"These are people who deserve to be loved and cared for," she said.
Brensing has attended a shoebox giveaway in Uganda. She said that many of the children lift the lid and quickly close it because it's just that overwhelming for them. The mothers stand back with tears running down their faces.
Some of the kids will be more bold and open the boxes.
"They'll pull out an electric toothbrush and once they are shown what it's for they'll brush their teeth and everyone else's teeth around them," Brensing said.
"They are so loving and accepting," Brensing said. "The experience is humbling."
The idea behind the shoeboxes is to connect the child with a local church. The kids are invited to a party at the church to retrieve the boxes and are invited to come back. These churches help meet physical needs such as food as well as spiritual needs, Brensing said.
Shoeboxes should be standard size, no boot boxes.

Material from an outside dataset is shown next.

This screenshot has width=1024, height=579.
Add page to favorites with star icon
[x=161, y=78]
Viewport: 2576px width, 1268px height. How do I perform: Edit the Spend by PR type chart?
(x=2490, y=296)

There are three age groups: ages 2 to 4, 5 to 9, 10 to 14 and these are divided into boy and girl. The items must be new and can include school supplies, toys and personal hygiene items. No liquids, breakable items or war-related items such as toy guns are allowed.
"Everywhere they look, these kids see people with guns," Brensing said. "Many have lost their parents due to war."
The collection time period is between Nov. 18 and 25 at First Christian Church in Chickasha. More details about the shoeboxes will be released as the November deadline approaches.